Loyalty... With a world where money has the utmost importance, where else can we find loyalty? But no matter, Alexander taught me, that one of the most important virtues in this life is loyalty. So in this world so lack of love and loyalty, all the more I have to contribute to it.

Family... I realize now, you can spend forever to run away from your parents... but you'll never run far enough. In fact, you might just end up exactly like them. Olympias loved Alexander, I know that. Perhaps Alexander himself knew that. But why did he refuse to go back to Macedonia and continue further east, instead? He got scared, I guess. Her so-called love captured his life, suffocate him. He just wanted to go away from it. Love, they say, but is it love when they order us around, just to get what's best for THEM? Love,is it, when they try to eliminate us the second we're no longer provide profits?

Tuesday, December 4, 2007

I was bored the other day, so as always I turn to my hobby: Photoshop.
I don't know what exactly was I thinking, but here is what I got:



Neat, huh? I love it! What do you think? [Alright, no copyright infringement intended. Don't sue me, please] The concept of "When I fall in love ...with both" was gotten from Fann Wong's film.

Tuesday, November 27, 2007

Talks about siblings rivalry...

Have you ever heard Ashley Simpson's 'Shadow'? Nope, not the one she lip-synced in Saturday Night Live. I'm talking about the one which talking about "...living in the shadow of the dreams and accomplishments of Ashley's famous older sister". Even though I'm not a fan of Ashley Simpson (who is?), I'm kinda bugged by this song.

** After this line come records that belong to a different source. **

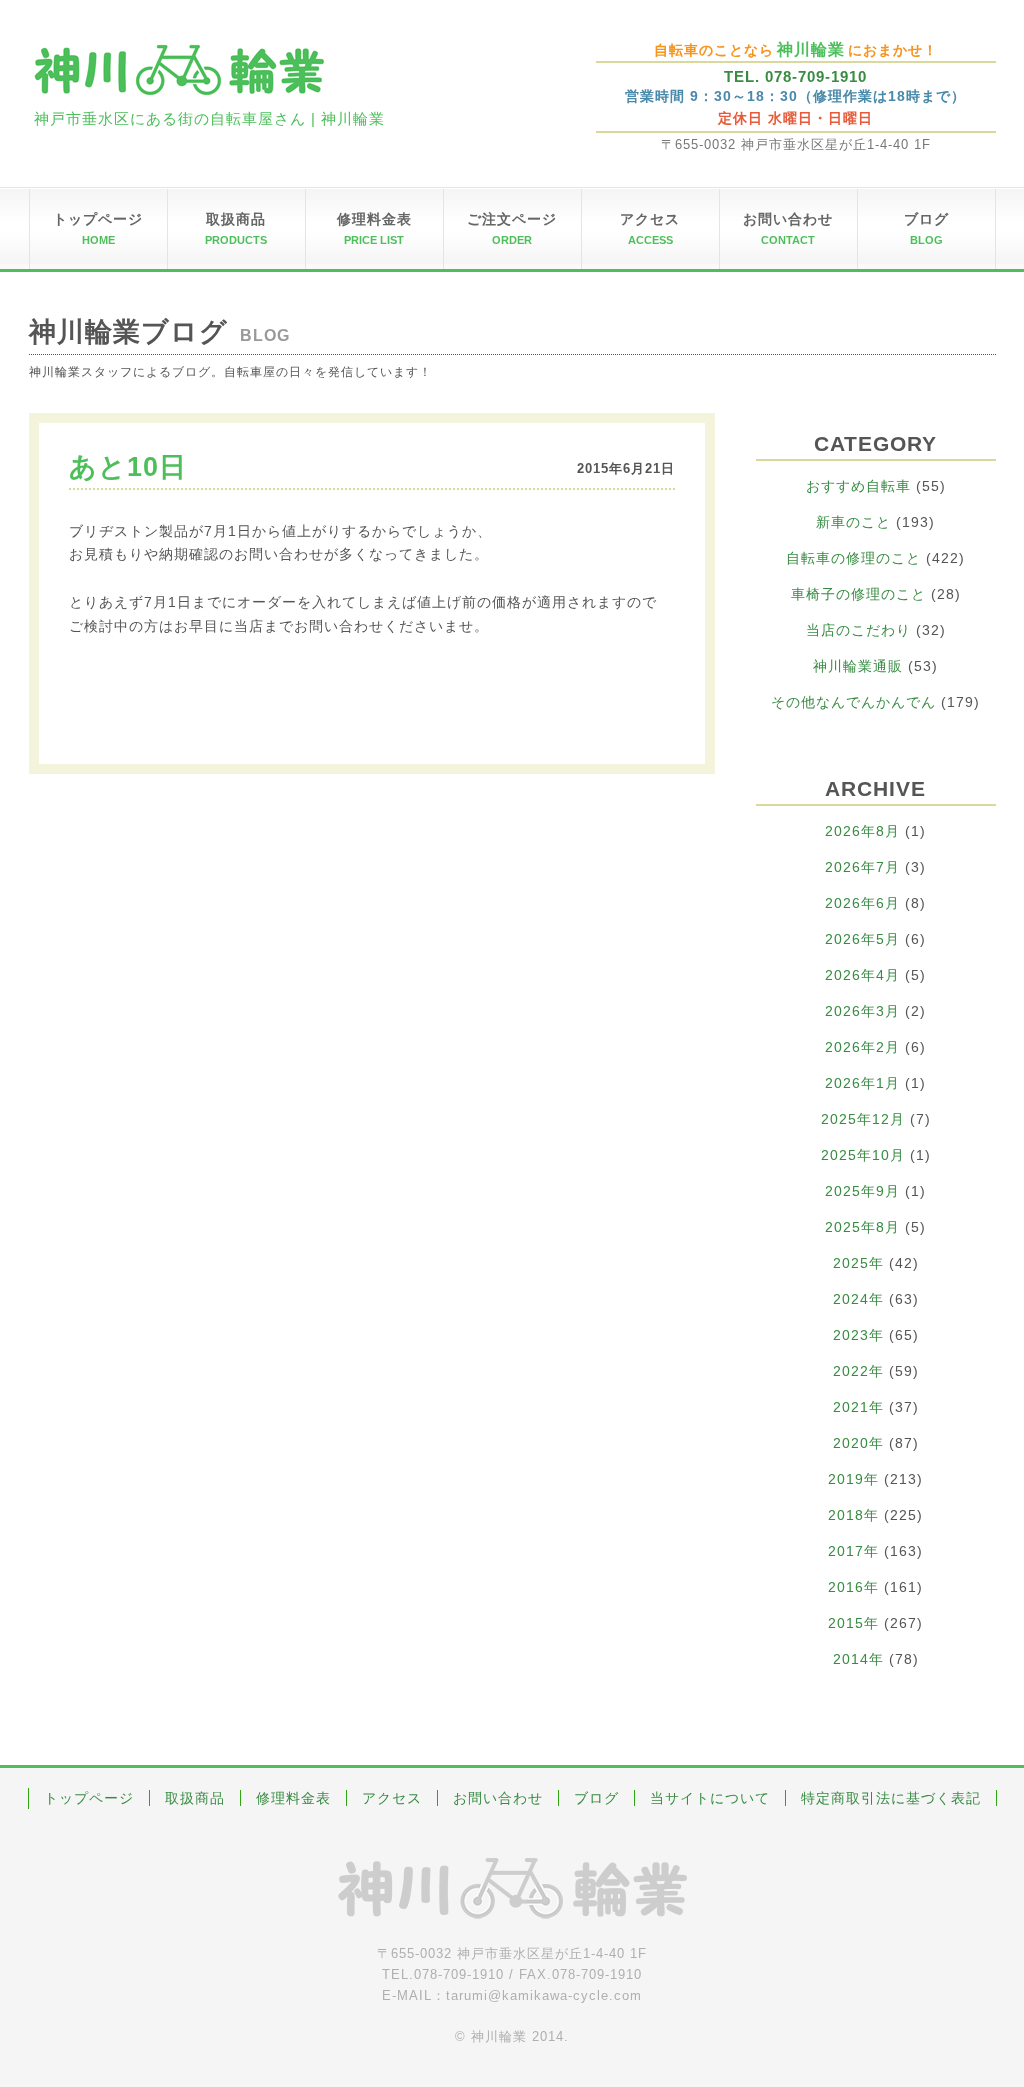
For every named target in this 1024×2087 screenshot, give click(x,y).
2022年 (858, 1371)
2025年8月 (862, 1227)
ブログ (596, 1798)
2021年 (858, 1407)
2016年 (853, 1587)
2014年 (858, 1659)
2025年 (858, 1263)
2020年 (858, 1443)
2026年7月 (862, 867)
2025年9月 (862, 1191)
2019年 (853, 1479)
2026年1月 (862, 1083)
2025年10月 (863, 1155)
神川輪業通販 (858, 666)
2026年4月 (862, 975)
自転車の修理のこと (853, 558)
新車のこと (853, 522)
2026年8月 (862, 831)
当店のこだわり (858, 630)
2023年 (858, 1335)
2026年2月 (862, 1047)
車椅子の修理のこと (858, 594)
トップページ (89, 1798)
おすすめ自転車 (858, 486)
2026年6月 (862, 903)
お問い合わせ (498, 1798)
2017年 (853, 1551)
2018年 (853, 1515)
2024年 (858, 1299)
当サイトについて (710, 1798)
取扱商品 (195, 1798)
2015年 (853, 1623)
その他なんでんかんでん (853, 702)
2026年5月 (862, 939)
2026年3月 (862, 1011)
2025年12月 (863, 1119)
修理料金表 (293, 1798)
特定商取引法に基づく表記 (891, 1798)
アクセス (392, 1798)
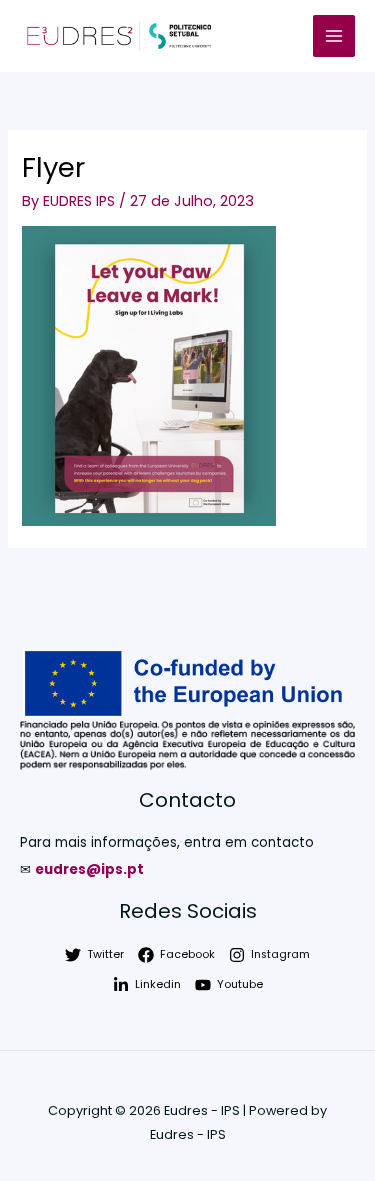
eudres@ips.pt (89, 869)
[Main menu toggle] (334, 36)
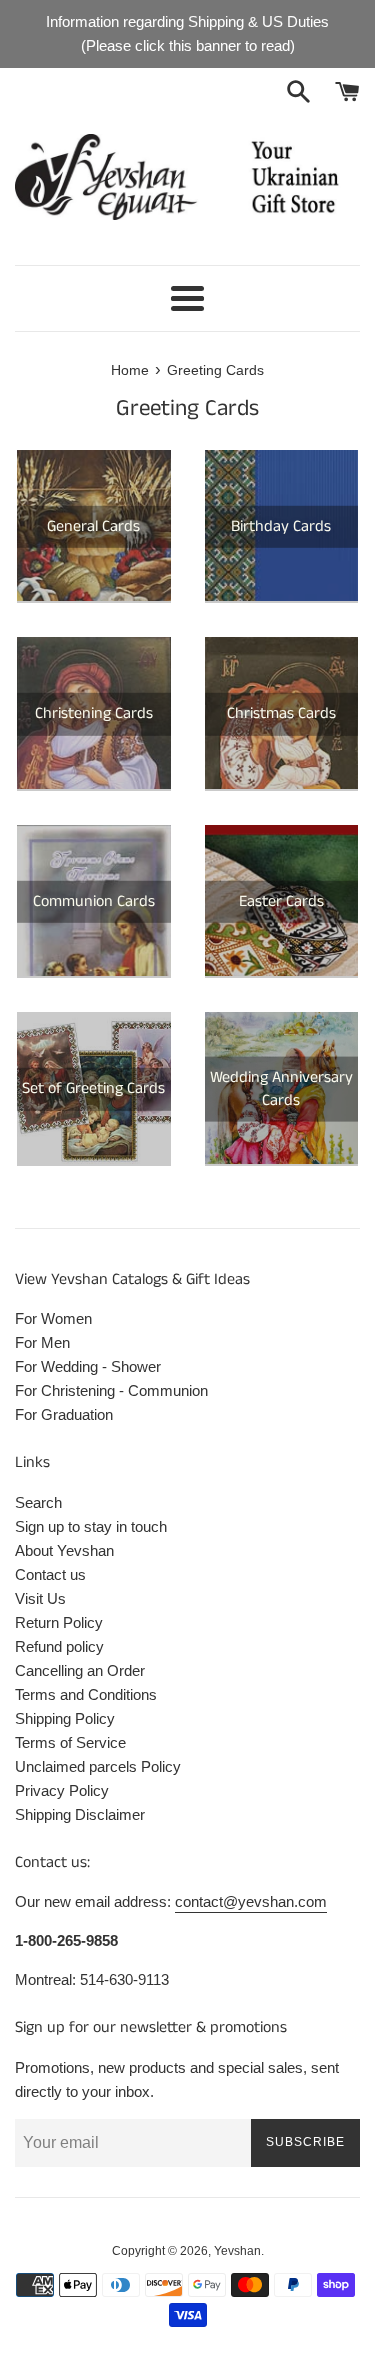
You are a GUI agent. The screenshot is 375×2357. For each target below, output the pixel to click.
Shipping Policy (65, 1718)
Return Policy (59, 1622)
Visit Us (40, 1598)
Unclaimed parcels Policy (98, 1766)
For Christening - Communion (111, 1390)
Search (38, 1502)
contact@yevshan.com (251, 1901)
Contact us (50, 1574)
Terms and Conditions (86, 1694)
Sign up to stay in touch (91, 1526)
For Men (42, 1342)
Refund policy (59, 1646)
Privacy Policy (62, 1790)
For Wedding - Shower (88, 1366)
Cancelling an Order (80, 1670)
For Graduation (64, 1414)
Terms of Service (70, 1742)
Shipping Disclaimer (80, 1814)
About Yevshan (64, 1550)
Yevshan (237, 2251)
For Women (53, 1318)
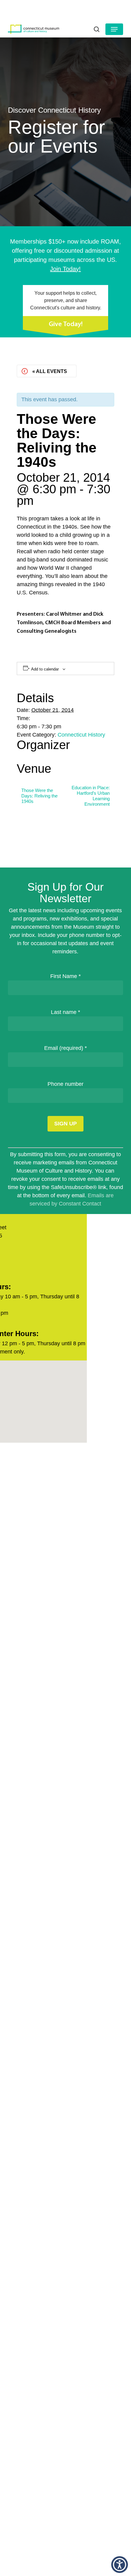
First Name (65, 976)
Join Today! (65, 269)
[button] (114, 29)
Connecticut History (81, 735)
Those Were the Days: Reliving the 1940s (39, 796)
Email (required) (65, 1048)
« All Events (49, 371)
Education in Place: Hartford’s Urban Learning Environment (91, 796)
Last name (65, 1012)
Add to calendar (45, 669)
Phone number (65, 1084)
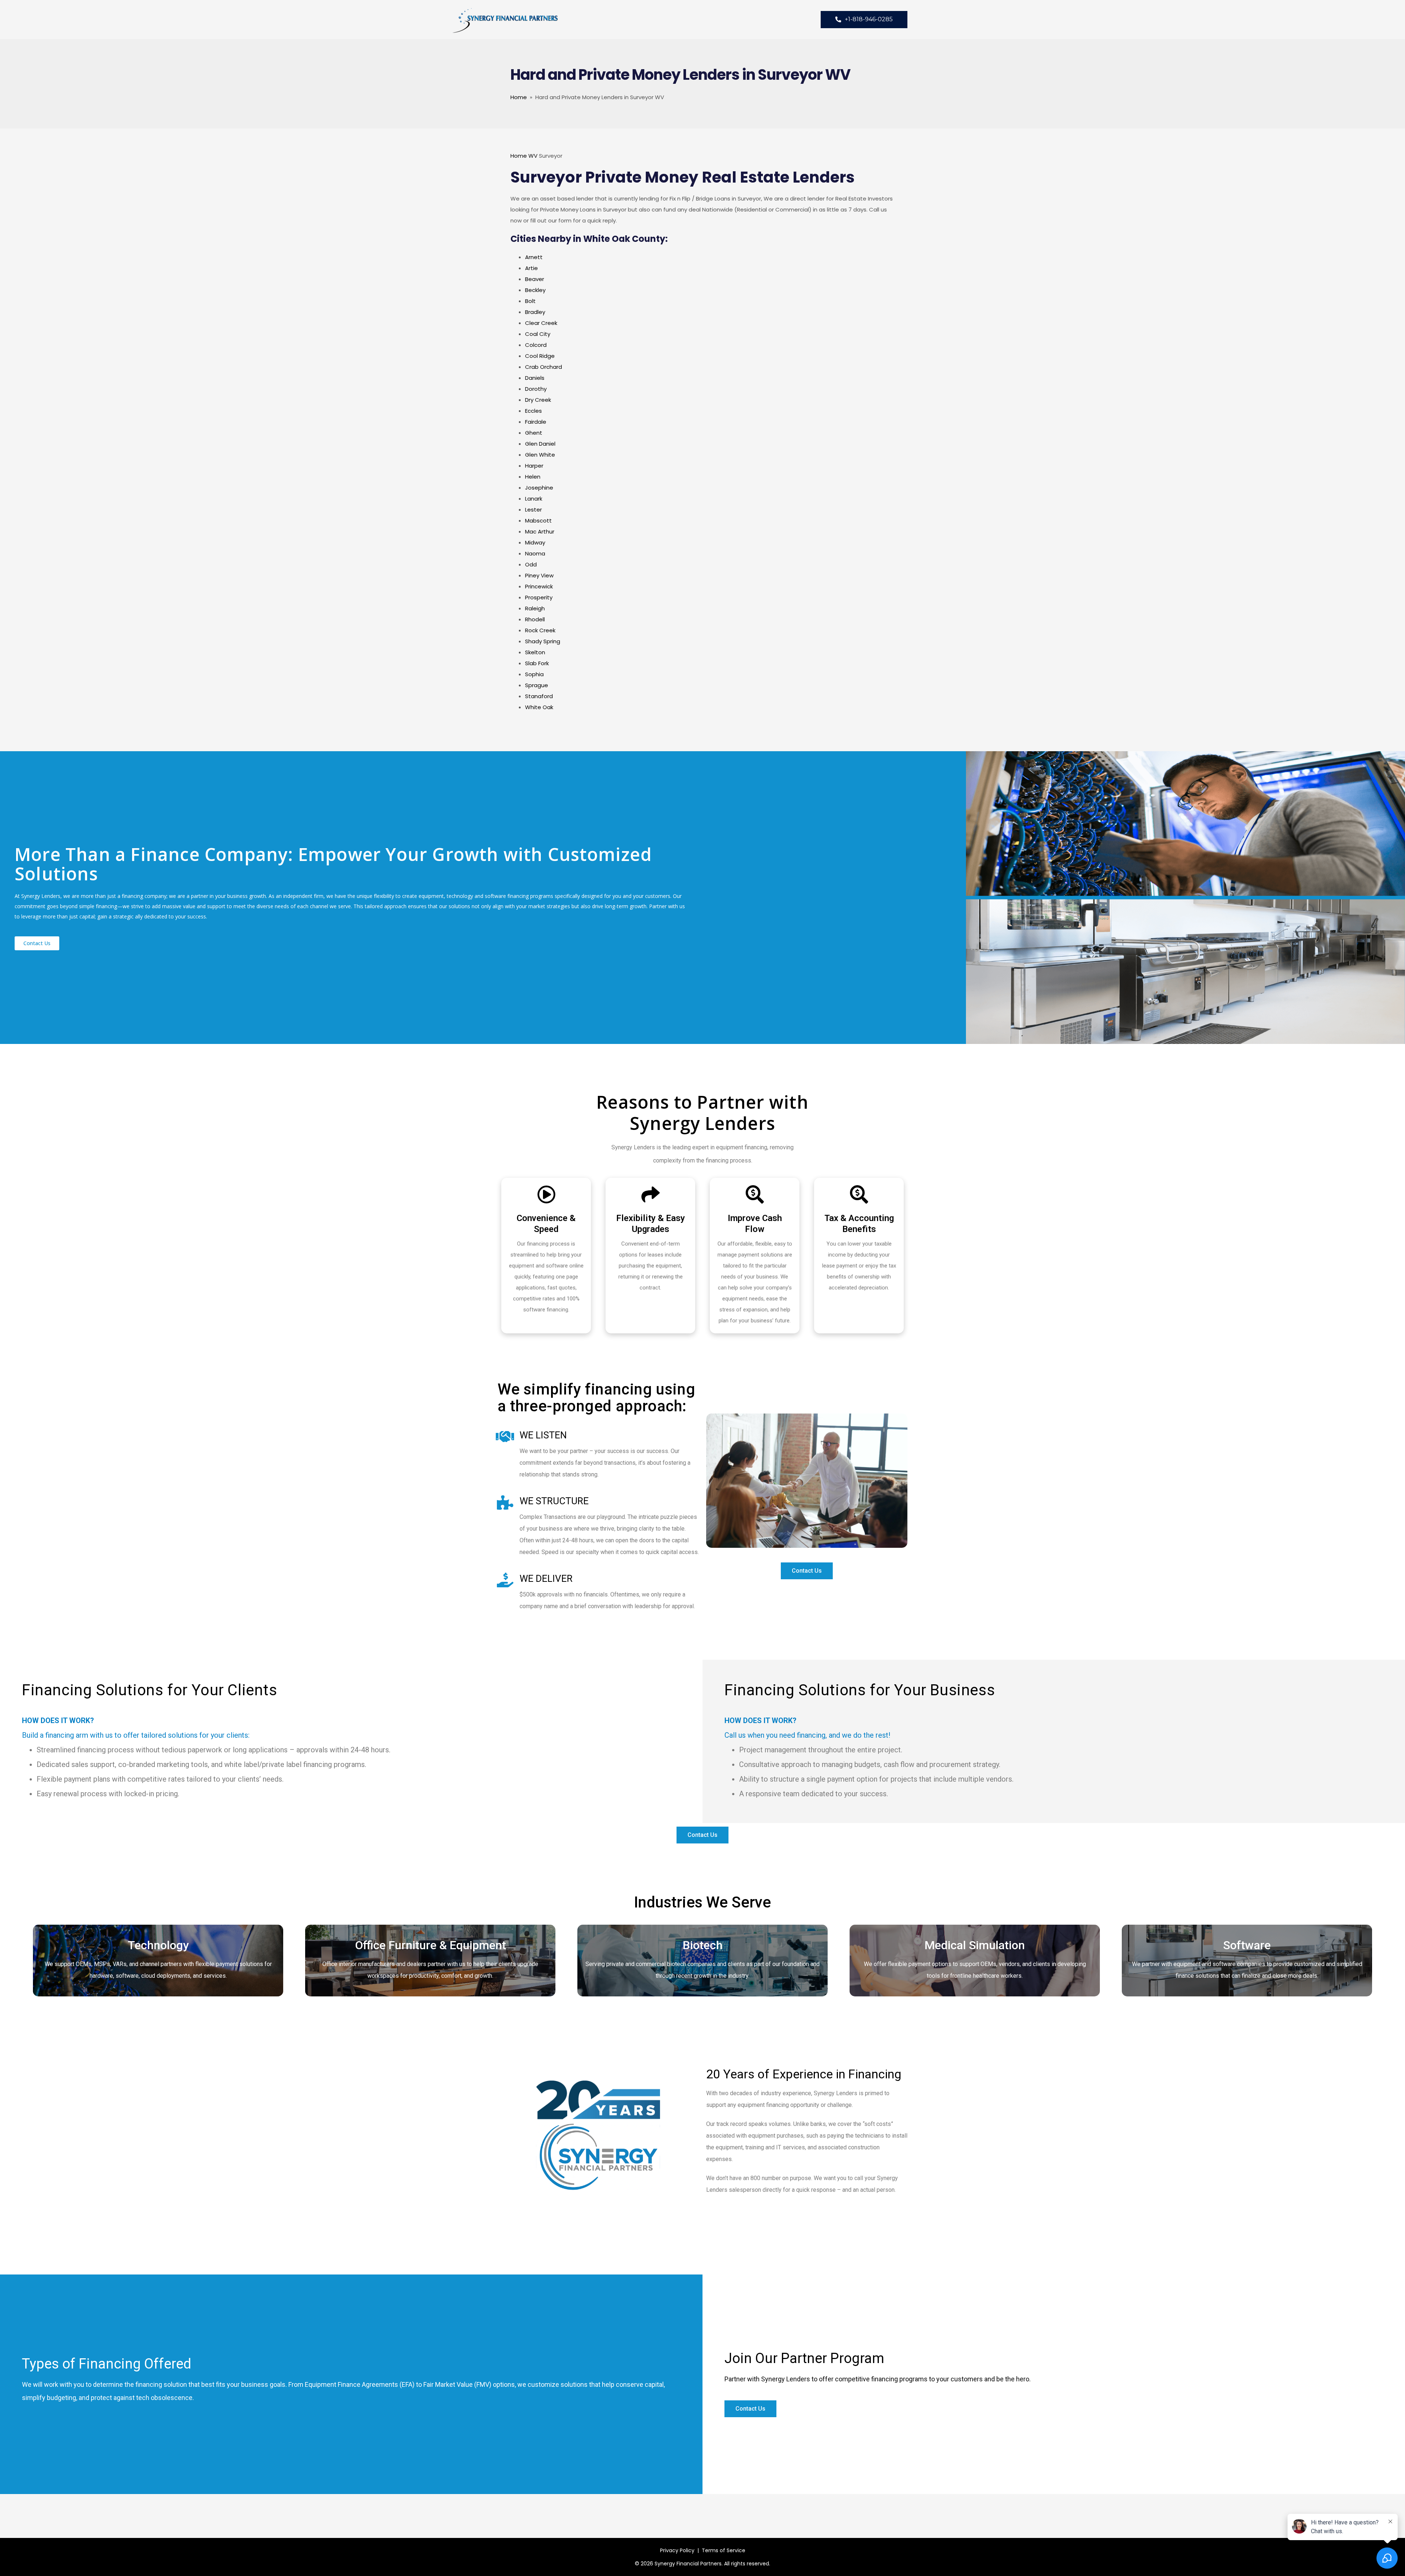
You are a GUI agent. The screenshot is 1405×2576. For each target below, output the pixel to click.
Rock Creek (540, 630)
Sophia (534, 674)
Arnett (534, 257)
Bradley (535, 312)
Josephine (539, 487)
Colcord (536, 345)
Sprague (536, 685)
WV (532, 156)
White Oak (539, 707)
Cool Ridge (540, 356)
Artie (531, 268)
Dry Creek (538, 400)
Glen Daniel (540, 444)
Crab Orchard (543, 367)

It happens all the time, don't you think so? When our sibling is better and/or better at something, better in any means, than us, our parents will definitely start comparing us, obviously or not. It's intimidating. For me, at least. I started to imagine that my brother is going to be as rich as Steve Jobs or Bill Gates. Then people will start to interview him, and start questioning about his sibling(s). Then they found out that one of this rich guy's siblings is only a minor movie editor in small production house. Poor and ugly, and pathetic. So different from his/her brother.

I wonder how many other people feel the same as I do?
And I wonder why the f*** does it matter?

I mean, so what if our brother/sister is better than us? Shouldn't our parents love us as we are? Shouldn't people just accept the fact that different individual has different characteristic? Why can't they accept the fact that we are -ok, I am- not as beautiful/talented/smart/hard-working as my brother/sister is?
And so what if MY passion is movie, and unlike my brother who wants to be "..a filthy rich businessman-slash-programmer"? So what if I become a "...filthy poor movie-editor"? Screw it, I love making movie, that is passion and I'm going to chase it -and achieve it.